**SELECTED PASSAGE**

►

Wednesday, May 04, 2005

Uniqueness of the tenure decision - Inside Higher Ed

Cathy A. Trower, a research associate at Harvard University who is leading a major study of the American professoriate, said she wondered if the professor involved realized that he was in danger of not winning tenure. And she said that while there can never be true assurances about who will and will not win tenure, colleges greatly reduce the chances of a breakdown (or resentment or anger) if people have a real sense of their odds.

“This may have come as a surprise to this individual — and that simply should not be the case,” Trower said. Colleges should be giving midpoint reviews ‘that send a signal of whether or not you are going to be successful.”

It’s also important for senior professors — for whom tenure reviews are in the distant past — to remember how difficult a period it is. “This can be very scarring and there is a stigma attached to denials,” she said. “It’s so brutal that I know people who have achieved tenure and then as a result of the process have left the academy.”

Of course people in any profession face disappointments over not getting raises and promotions. But Trower and others noted that tenure in academe has some characteristics that just aren’t widely replicated: If you don’t get promoted, you don’t get to stay on, but must leave; you are judged in part by peers with whom you interact daily; the process is extremely long and has multiple stages; and the subjective portions of the process (is someone a good teacher? was a book influential?) may be very difficult to make sense of.

◄

**DIRECTION 1**
In the tenure article, at which university is Cathy A. Trower a research associate?
**DIRECTION 2**
Pick up the tenure article after its last paragraph and keep it going.
Nothing in the entries is needed here.

**INFORMATION SUPPLIED**
►

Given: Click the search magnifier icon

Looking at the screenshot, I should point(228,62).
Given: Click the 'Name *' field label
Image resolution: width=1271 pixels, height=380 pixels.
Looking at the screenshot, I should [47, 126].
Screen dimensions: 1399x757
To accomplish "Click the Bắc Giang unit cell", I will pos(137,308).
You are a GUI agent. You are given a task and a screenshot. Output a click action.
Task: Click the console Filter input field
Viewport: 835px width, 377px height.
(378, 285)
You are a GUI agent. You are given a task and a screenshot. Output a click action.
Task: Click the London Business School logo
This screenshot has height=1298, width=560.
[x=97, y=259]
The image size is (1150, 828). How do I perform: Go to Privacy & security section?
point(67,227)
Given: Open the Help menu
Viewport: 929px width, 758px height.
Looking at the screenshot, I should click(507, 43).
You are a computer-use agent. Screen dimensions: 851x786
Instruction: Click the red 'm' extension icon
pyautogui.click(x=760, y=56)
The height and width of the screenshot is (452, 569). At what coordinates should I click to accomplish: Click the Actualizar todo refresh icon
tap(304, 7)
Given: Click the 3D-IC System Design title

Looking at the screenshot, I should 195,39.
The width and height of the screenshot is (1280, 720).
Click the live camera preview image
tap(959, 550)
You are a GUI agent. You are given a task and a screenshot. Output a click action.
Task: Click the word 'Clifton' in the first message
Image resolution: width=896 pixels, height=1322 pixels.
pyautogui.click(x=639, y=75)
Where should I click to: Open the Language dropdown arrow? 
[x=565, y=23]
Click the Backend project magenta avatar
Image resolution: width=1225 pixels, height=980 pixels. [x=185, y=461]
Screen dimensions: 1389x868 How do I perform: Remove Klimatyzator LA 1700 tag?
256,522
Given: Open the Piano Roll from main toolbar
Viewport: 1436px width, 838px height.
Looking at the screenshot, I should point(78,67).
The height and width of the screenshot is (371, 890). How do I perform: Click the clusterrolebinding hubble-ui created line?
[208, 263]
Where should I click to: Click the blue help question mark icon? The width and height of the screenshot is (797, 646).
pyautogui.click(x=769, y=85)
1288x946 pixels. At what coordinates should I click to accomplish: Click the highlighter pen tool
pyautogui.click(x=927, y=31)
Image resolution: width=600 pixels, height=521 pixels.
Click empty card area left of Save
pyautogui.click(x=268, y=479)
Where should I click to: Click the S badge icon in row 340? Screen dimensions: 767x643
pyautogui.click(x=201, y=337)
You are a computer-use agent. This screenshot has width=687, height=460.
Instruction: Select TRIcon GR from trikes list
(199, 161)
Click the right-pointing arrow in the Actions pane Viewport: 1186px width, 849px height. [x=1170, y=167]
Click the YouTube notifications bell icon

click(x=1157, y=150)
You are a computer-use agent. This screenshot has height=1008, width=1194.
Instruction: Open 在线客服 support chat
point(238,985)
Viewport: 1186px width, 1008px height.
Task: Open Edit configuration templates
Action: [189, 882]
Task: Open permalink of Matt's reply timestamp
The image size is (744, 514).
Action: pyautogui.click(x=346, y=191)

◄

**TASK RESPONSE 1**
Harvard University.

**TASK RESPONSE 2**
Nelson of Illinois said that the system is sufficiently “crazy” that one can’t help but lose faith in it. “Let’s say you’ve published your first book and articles and they are great and then some goon on the committee says you haven’t done enough conference papers. The whole thing can come undone. Or you’ve got six letters and they are all positive except for one small criticism in one letter. Someone on the committee will say, ‘Ah. Someone had the guts to tell the truth.’ And suddenly you are in jeopardy because of one person’s whim.”

I've said before that I prefer an at will employment relation in higher education. That is, that my employer can let me go if they no longer desire my services - without giving a justification. Others tell me they could agree with me if other employers in higher ed did not use tenure. But since they do, job mobility is severely curtailed especially if your job separation was not voluntary. I concede the point.

What we are left with is a high-stakes decision with multiple decisionmakers and requiring the application of human judgment to assess a complex product. I believe some ambiguity is intrinsic to engendering good effort by the faculty member. Yet the institution has an obligation to set in place a system that is fair and consistent and includes checks so that the decisionmakers keep each other honest.

The strain on faculty probably is highest at new institutions or at institutions which are seeking to move from one quality level to the next. In these circumstances case history and institutional memory will be low, and there will thus be greater uncertainty about outcomes, and more chance for an arbitrary outcome. A young institution should be very intentional in laying out expectations, making them public to all, and by making reasonably sure that potentials pitfalls have been studied before rules and systems are adopted.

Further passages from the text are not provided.